Weiß gekleidete Ende-Gelände-Aktivisten sitzen auf Baumaschinen, davor liegen Erdgasrohre.
Bei der Besetzung der LNG-Baustelle in Wilhelmshaven am vergangenen Freitag wurden auch Sachen beschädigt. (Foto: Fabian Steffens/​​Flickr)

Am Freitag um fünf Uhr morgens regt sich schon einiges im "System Change Camp" in Hamburg-Altona. Menschen kommen aus ihren Zelten, verlassen das Camp in unterschiedliche Richtungen und treffen sich an verschiedenen Orten in der Stadt, um mit Bussen zur Baustelle des Flüssigerdgas-Terminals bei Wilhelmshaven zu fahren.

Die Strategie funktioniert.

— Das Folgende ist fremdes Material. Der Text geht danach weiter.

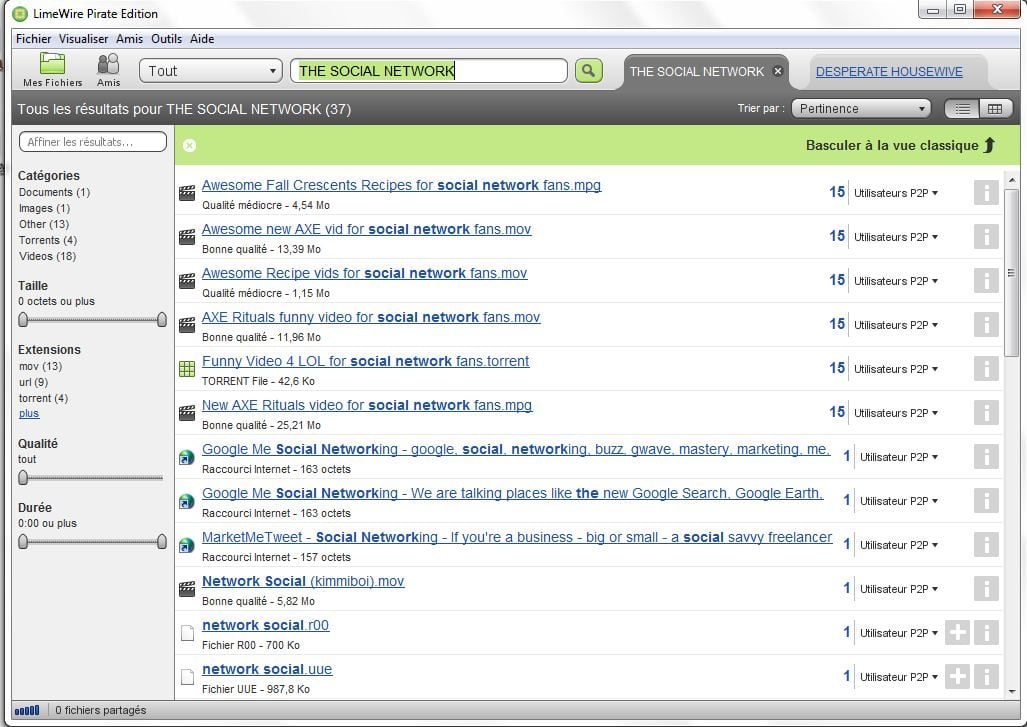The image size is (1027, 727).
Task: Filter results by Videos (18) category
Action: 47,256
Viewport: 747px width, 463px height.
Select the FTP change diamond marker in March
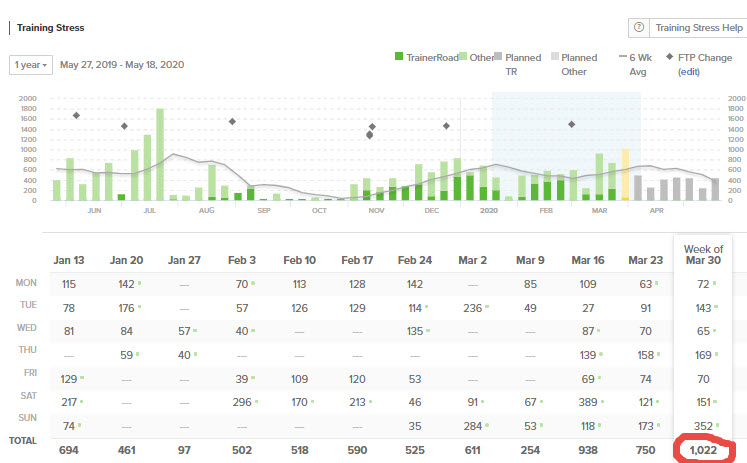click(x=571, y=124)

Die Polizei ist unvorbereitet, sie hatte sich stattdessen bei einer ähnlichen Baustelle bei Stade positioniert. Vor Ort geht alles sehr schnell: Kaum aus dem Bus ausgestiegen, formieren sich die Aktivist:innen in weißen Anzügen zu einem Zug, die Baustelle wird besetzt – und Maschinen werden beschädigt.

Auf Baggern, Maschinen und Pipelinerohren verteilen sich die Aktivist:innen des "grünen Fingers" vom Klimagerechtigkeitsbündnis "Ende Gelände". Die Arbeiter schalten ihre Maschinen ab, teils verwirrt, teils froh über eine Pause. Einige holen ihre Brotzeit raus, setzen sich in den Schatten, machen Musik an.

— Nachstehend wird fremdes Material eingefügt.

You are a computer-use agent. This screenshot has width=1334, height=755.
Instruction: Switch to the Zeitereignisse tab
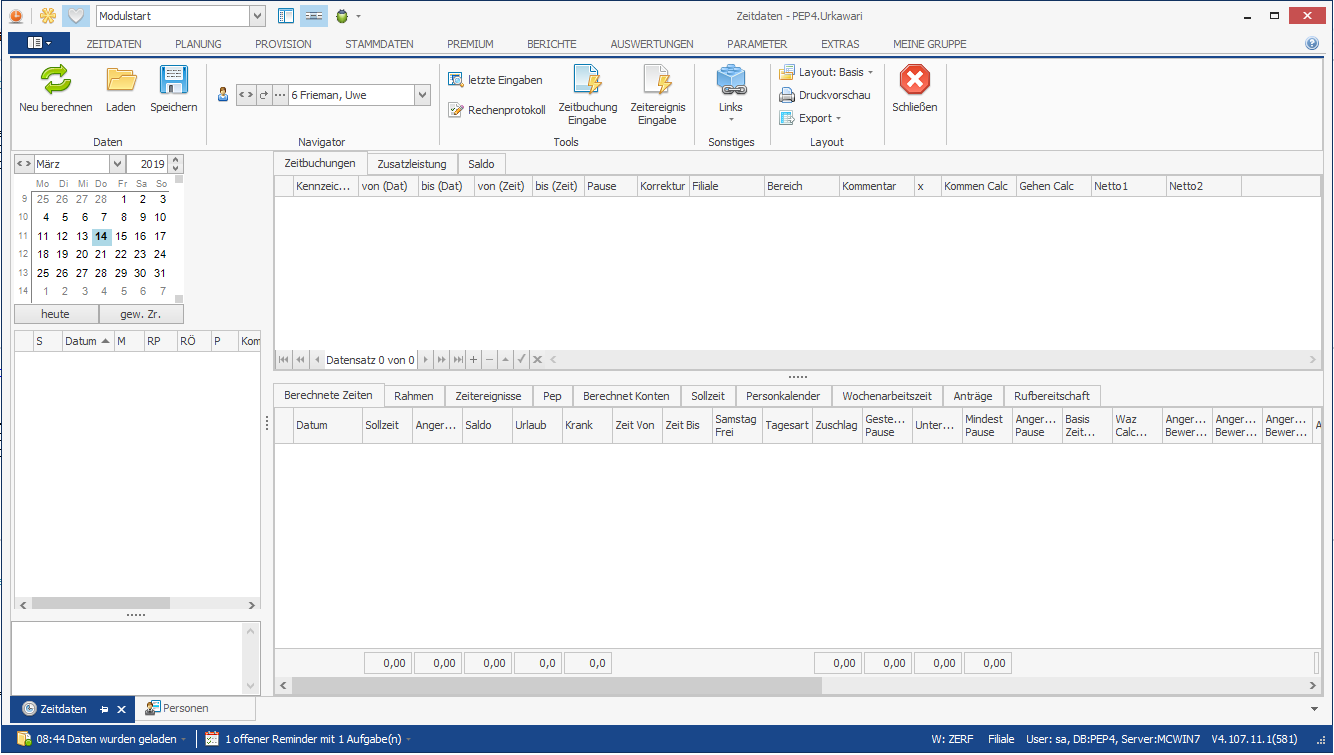488,396
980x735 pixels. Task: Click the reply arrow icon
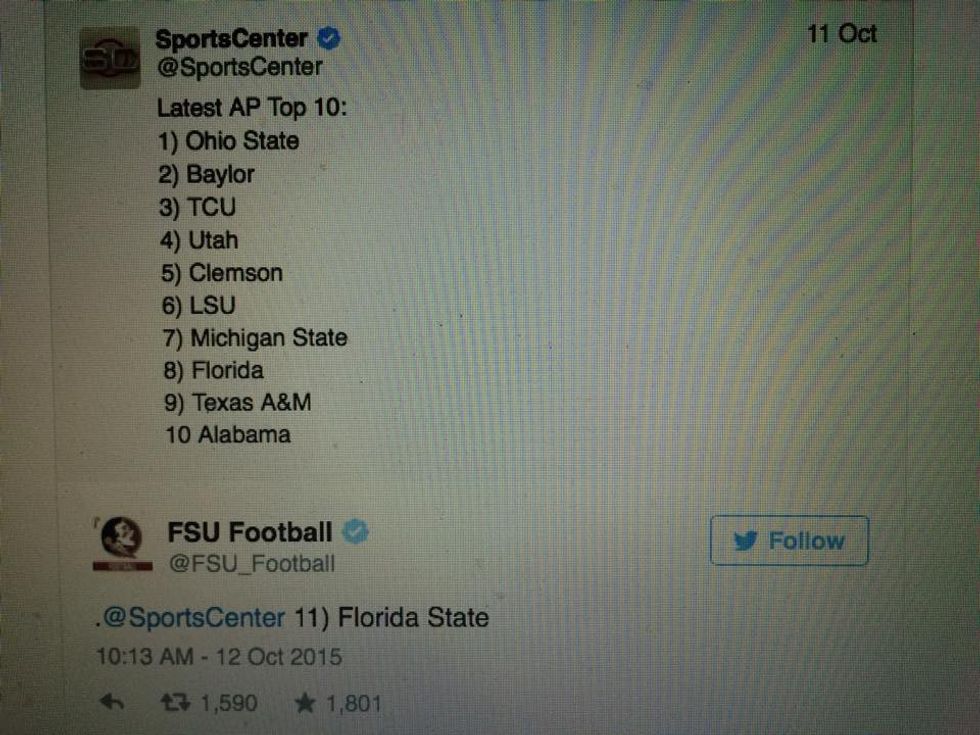tap(112, 703)
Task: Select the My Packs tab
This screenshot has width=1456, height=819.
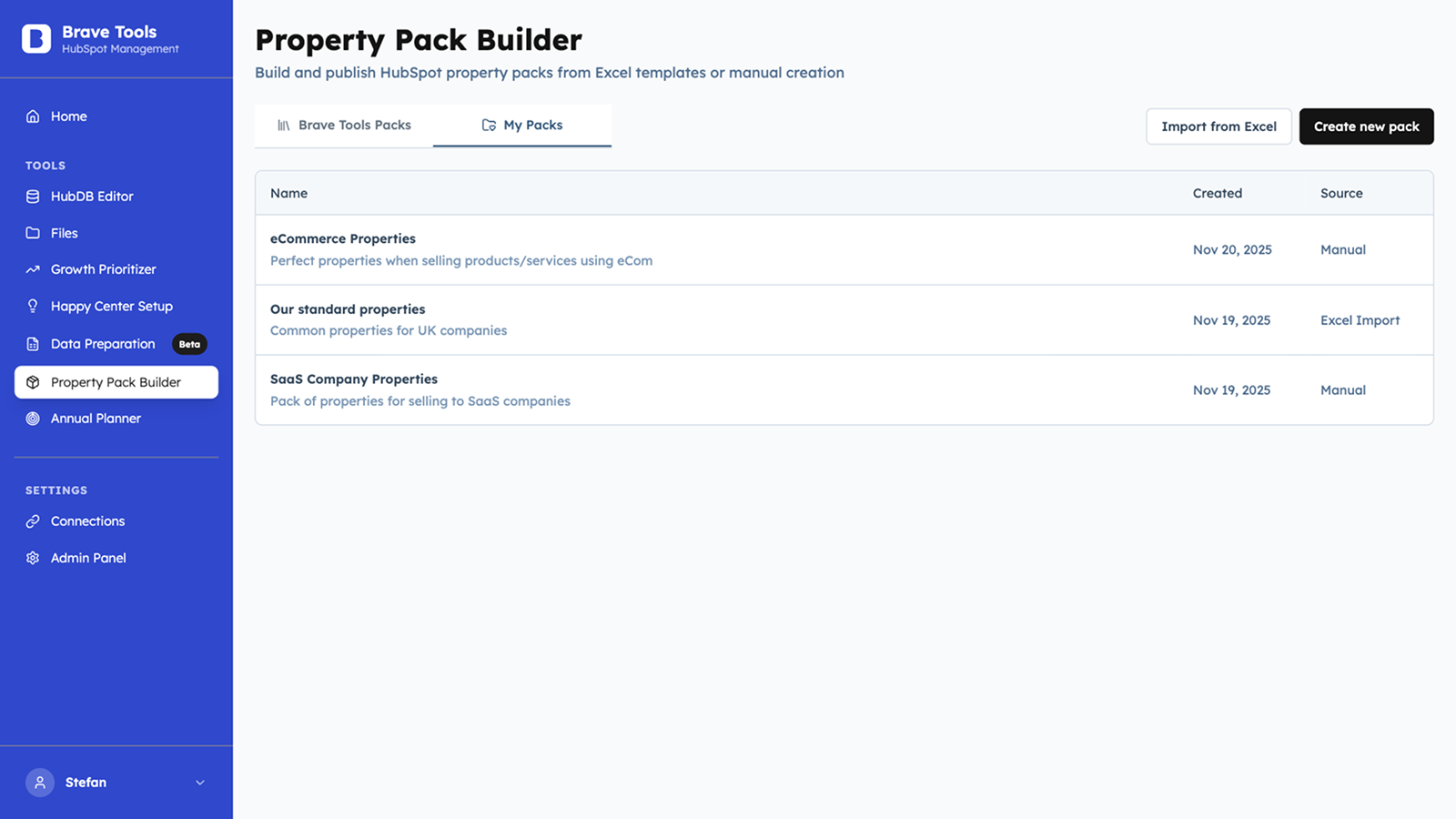Action: click(521, 125)
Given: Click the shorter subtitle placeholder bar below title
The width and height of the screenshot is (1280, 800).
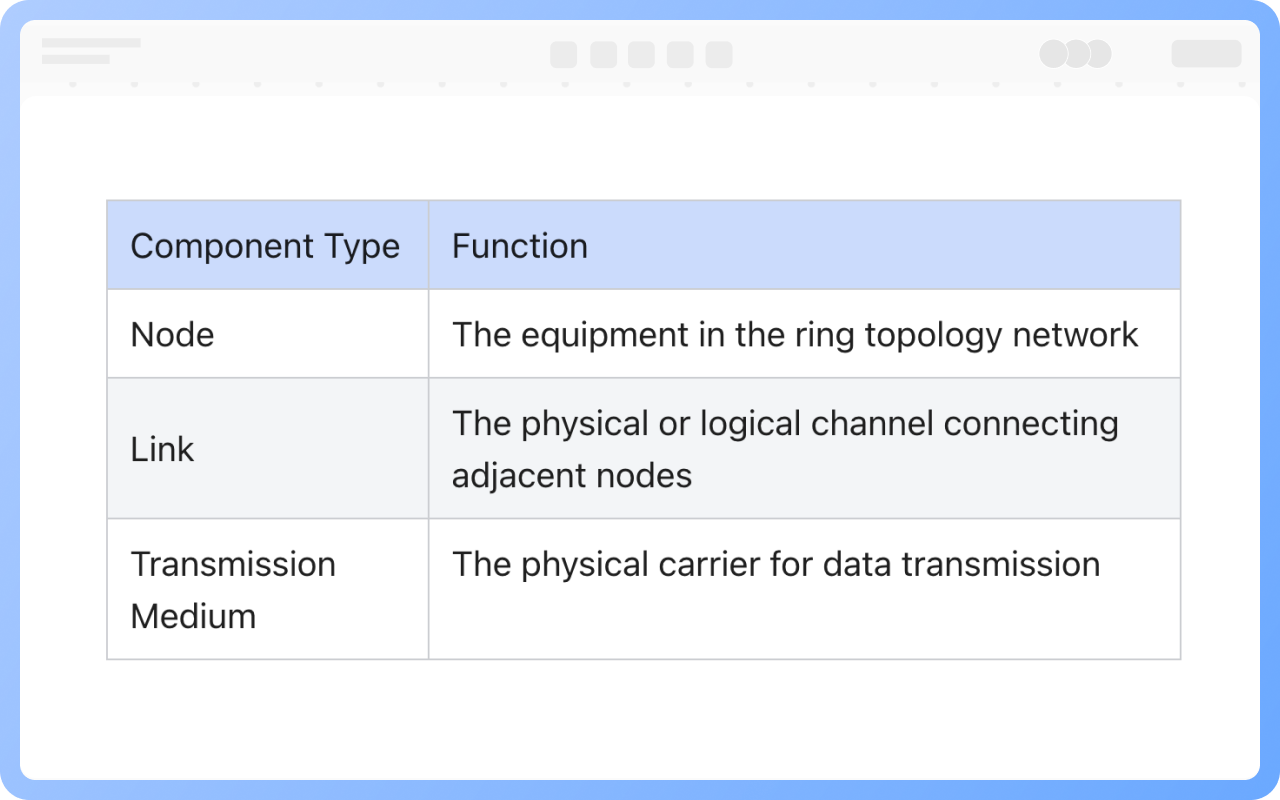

Auf der nun besetzten Baustelle werden die sieben Tonnen schweren Rohre gebogen und gelagert, damit ist sie ein wichtiger Drehpunkt der Gasinfrastruktur in Deutschland.

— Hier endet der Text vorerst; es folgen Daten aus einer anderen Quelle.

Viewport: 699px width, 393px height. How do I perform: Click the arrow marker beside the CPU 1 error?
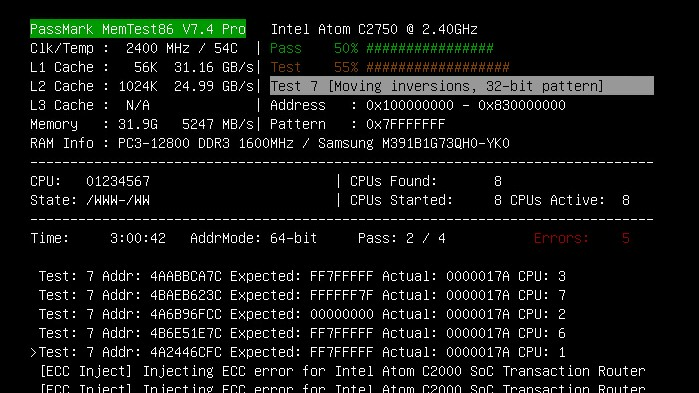33,352
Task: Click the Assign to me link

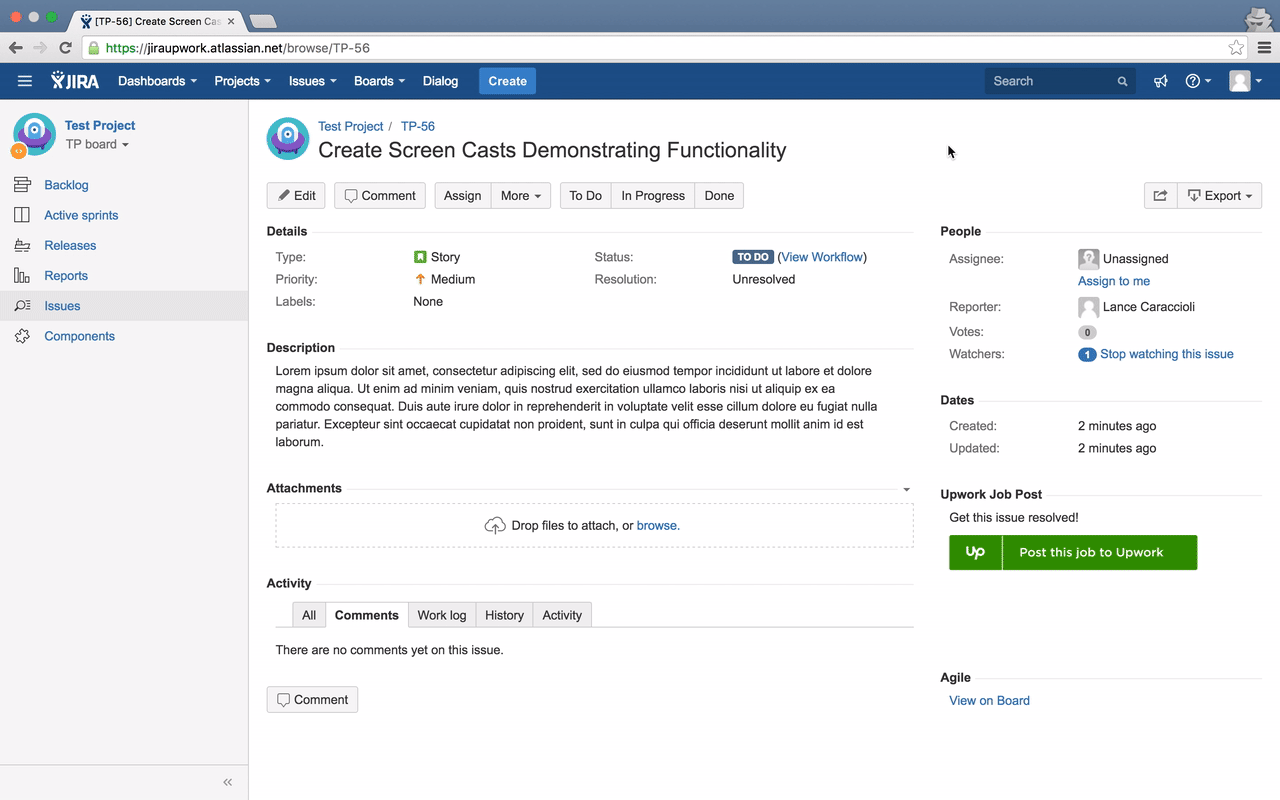Action: coord(1114,281)
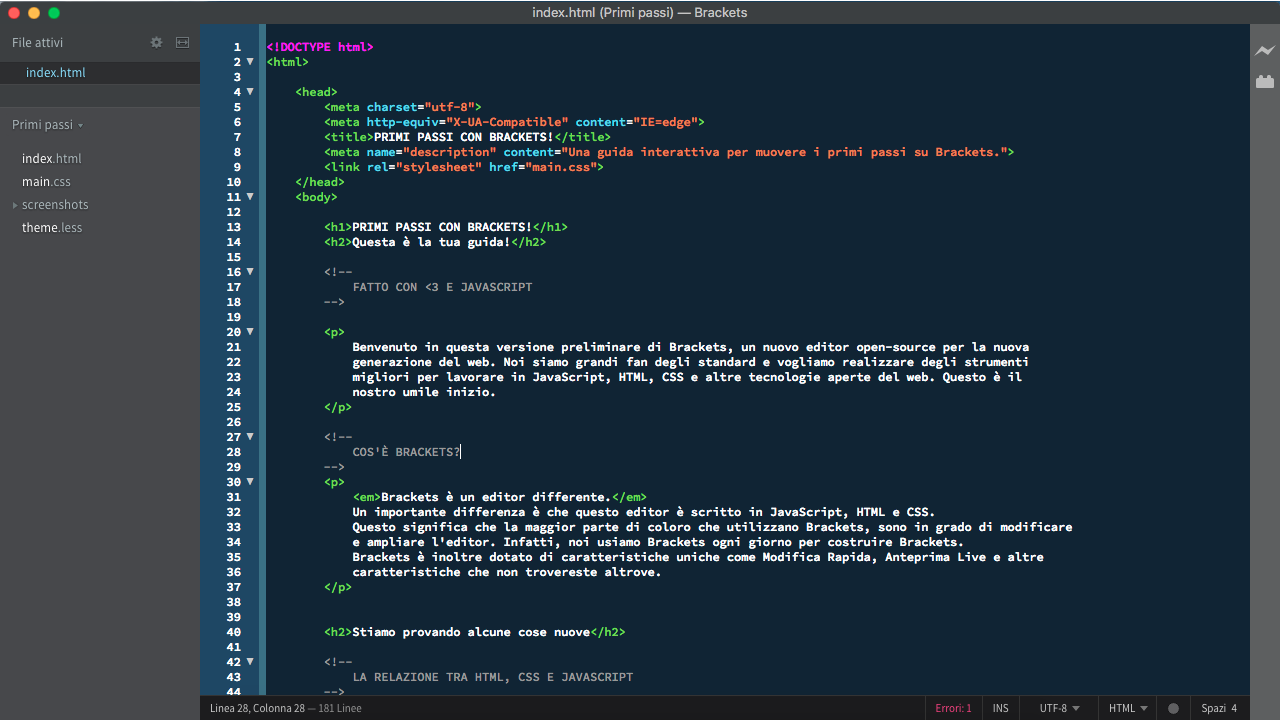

Das neue LNG-Terminal in Wilhelmshaven ist einer von rund einem Dutzend Flüssigerdgas-Umschlagplätzen, mit denen die Bundesregierung die Unabhängigkeit von russischem Erdgas erreichen will. "Ende Gelände" kritisiert, dass hier eine enorm klimaschädliche fossile Infrastruktur ausgebaut wird. Darüber hinaus möchte das Bündnis aber auch einen damit einhergehenden Neokolonialismus skandalisieren.

Schon vor zwei Jahren hatte "Ende Gelände" sein bisher einziges Ziel – den Kohleausstieg – erweitert und im Rheinland neben Braunkohle-Anlagen auch ein Gaskraftwerk und die Baustelle der Erdgas-Fernleitung Zeelink besetzt. Letztes Jahr blockierte das Bündnis in Brunsbüttel erstmals eine LNG-Terminal-Baustelle.

Dieses Jahr ist das Streitthema Flüssigerdgas durch den Angriffskrieg auf die Ukraine noch viel wichtiger geworden. "Ende Gelände" positioniert sich da sehr klar: "Dass Erdgas nicht klimaschädlich sei, ist eine dreiste Lüge", sagt Sprecherin Sina Reisch.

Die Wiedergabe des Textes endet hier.